* TASK STATEMENT:
Return each record word for word, keeping none of its pictures.

* ENTRIES PROVIDED:
+--

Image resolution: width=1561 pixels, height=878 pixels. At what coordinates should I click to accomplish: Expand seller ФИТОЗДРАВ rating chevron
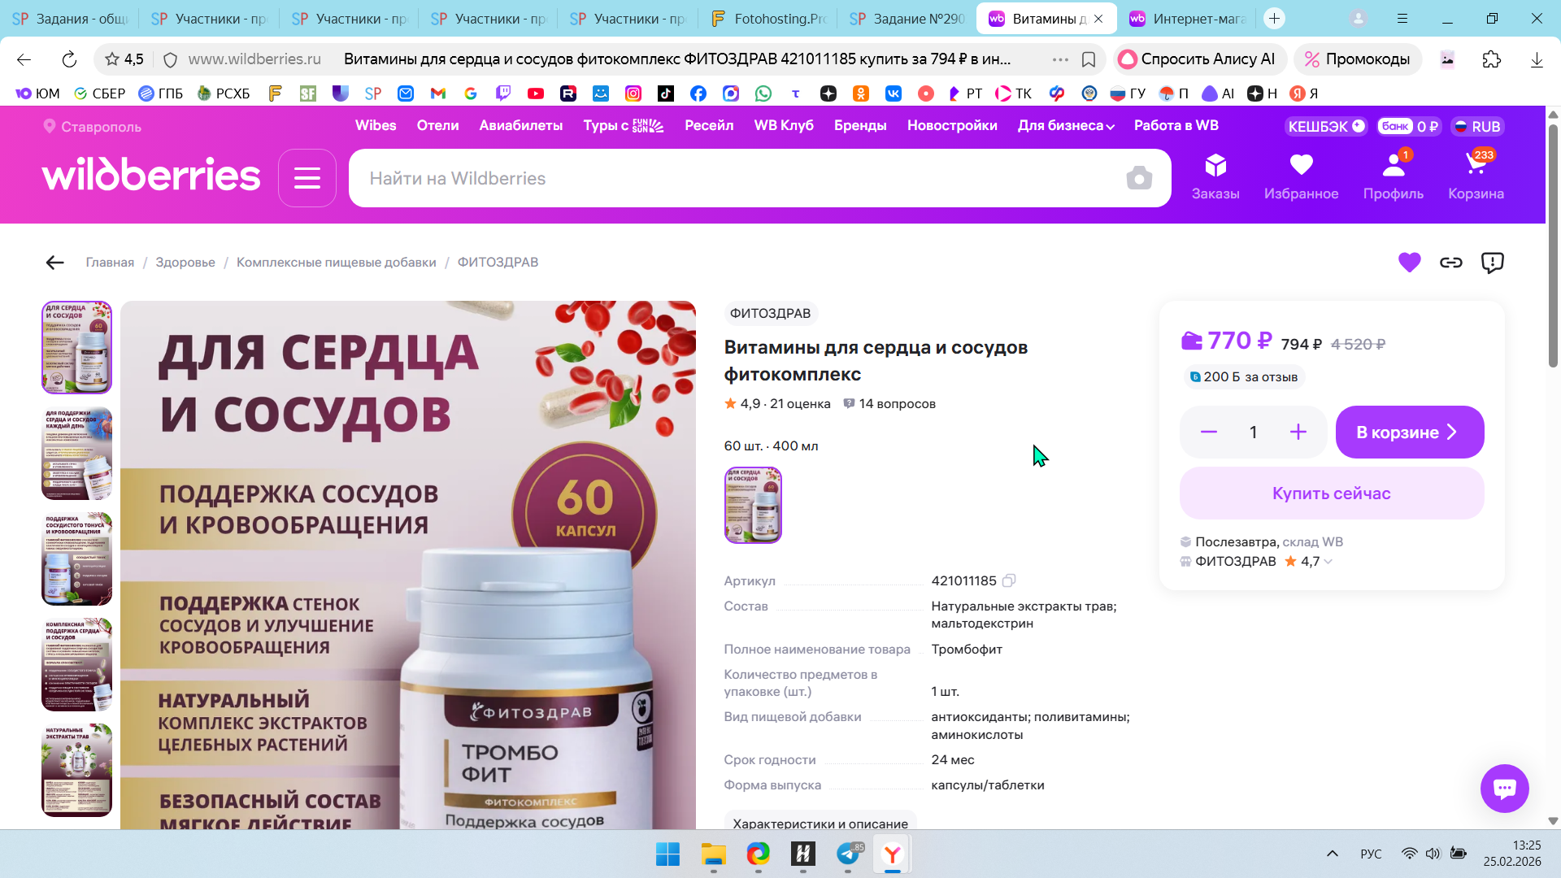(1328, 562)
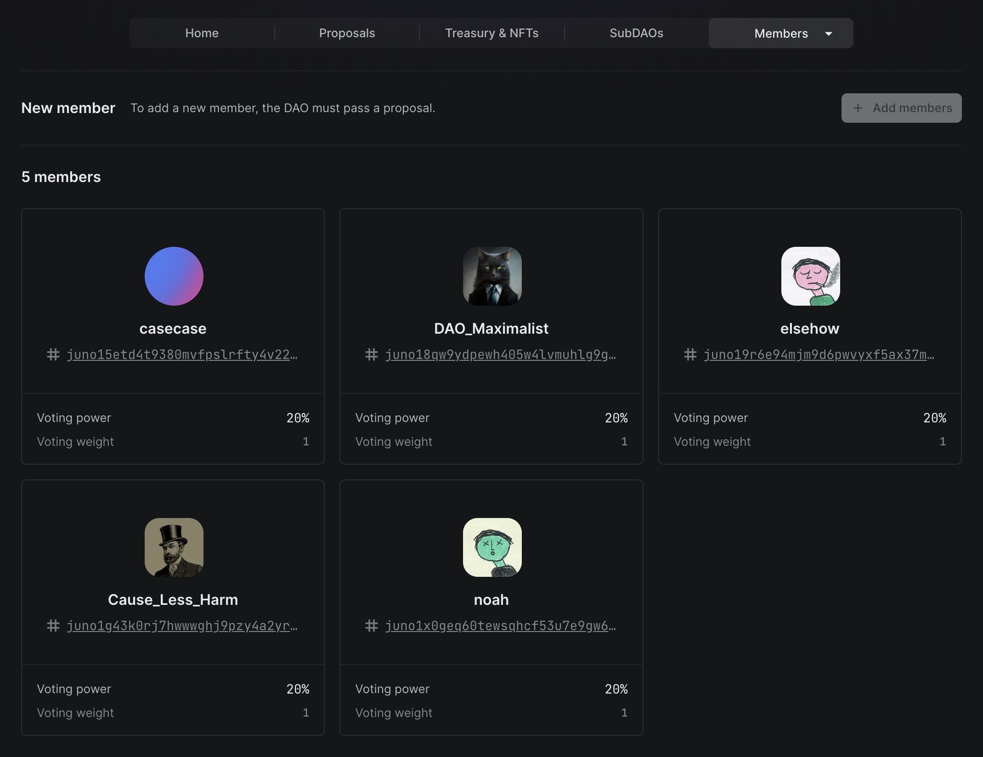This screenshot has width=983, height=757.
Task: Expand the Members tab dropdown arrow
Action: click(829, 34)
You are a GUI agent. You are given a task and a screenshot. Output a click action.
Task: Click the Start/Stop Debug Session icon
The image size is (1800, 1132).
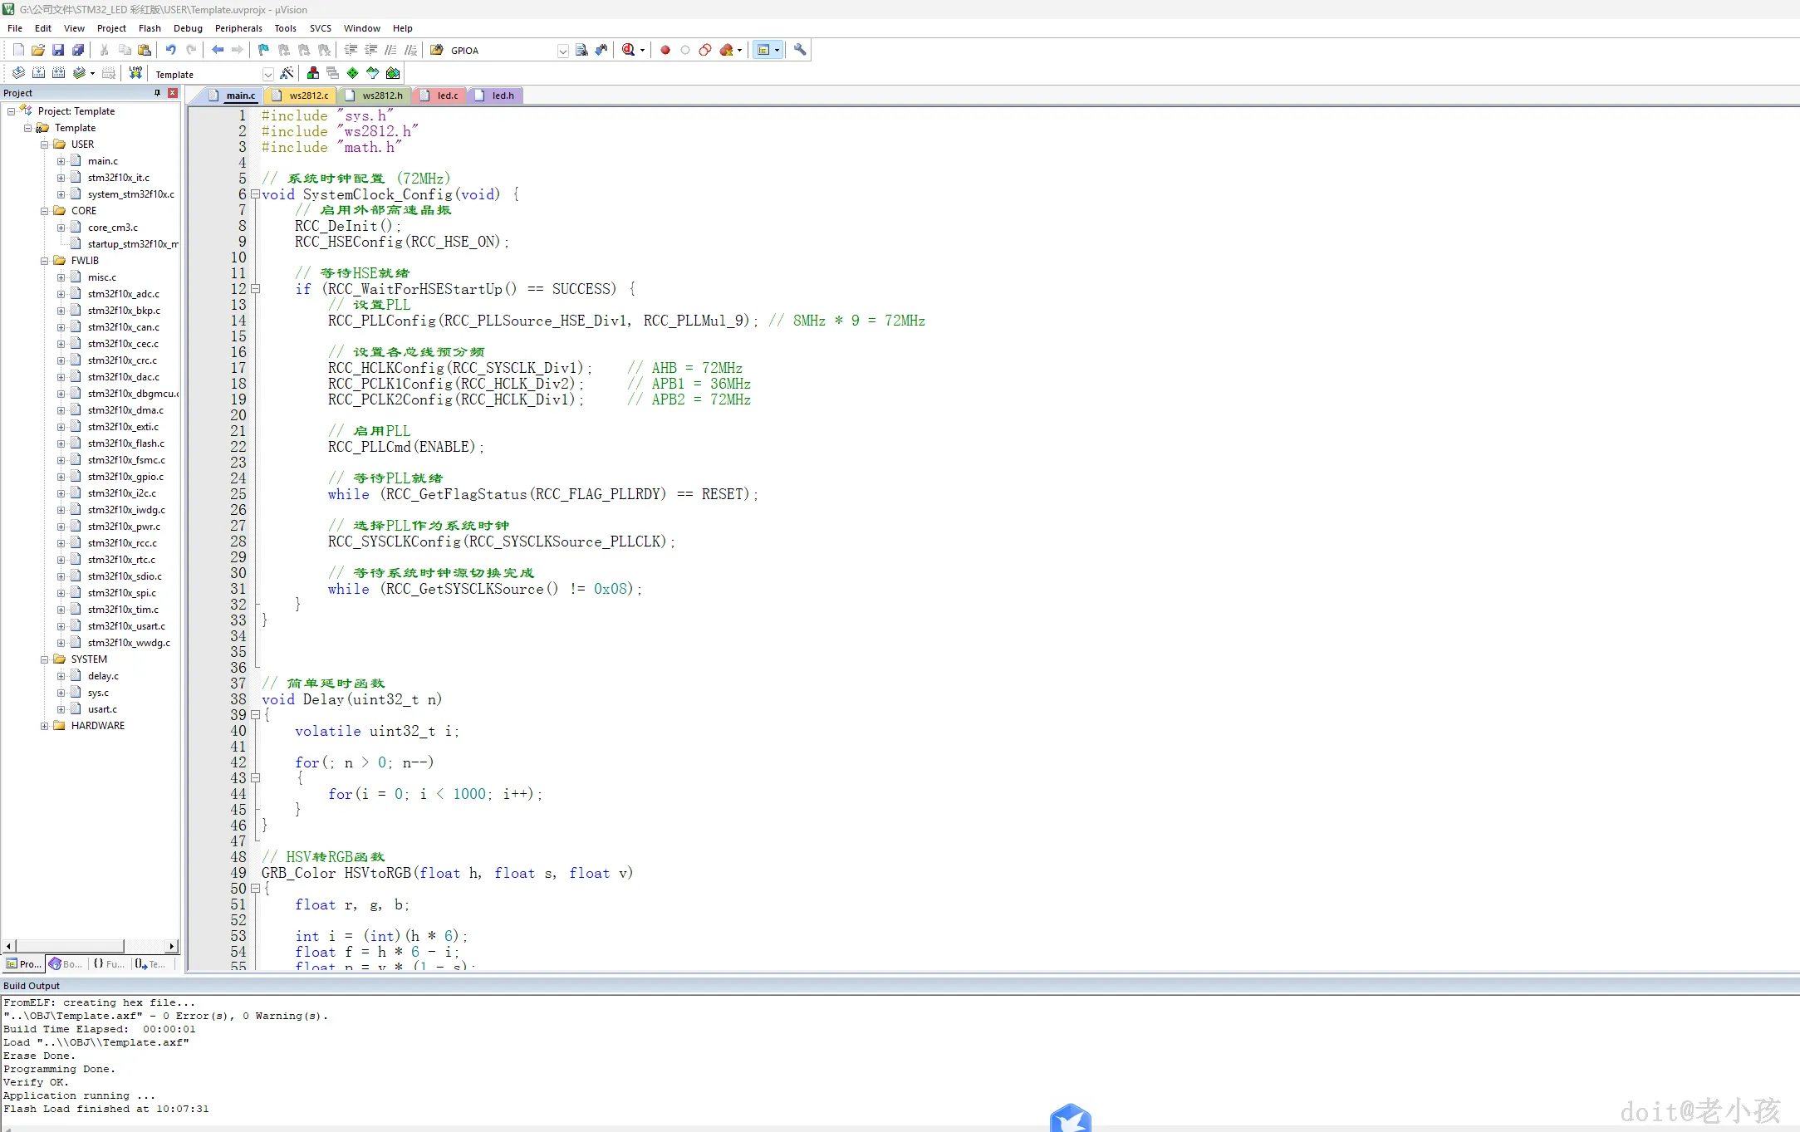(x=629, y=50)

+--

* WRITTEN ANSWER:
Image resolution: width=1561 pixels, height=878 pixels. At what coordinates should I click to accomplish: Expand seller ФИТОЗДРАВ rating chevron
(1328, 562)
This screenshot has width=983, height=757.
Task: Expand the Members tab dropdown arrow
Action: click(829, 34)
You are a GUI agent. You are given a task and a screenshot. Output a click action.
Task: Click the Start/Stop Debug Session icon
The image size is (1800, 1132).
(x=629, y=50)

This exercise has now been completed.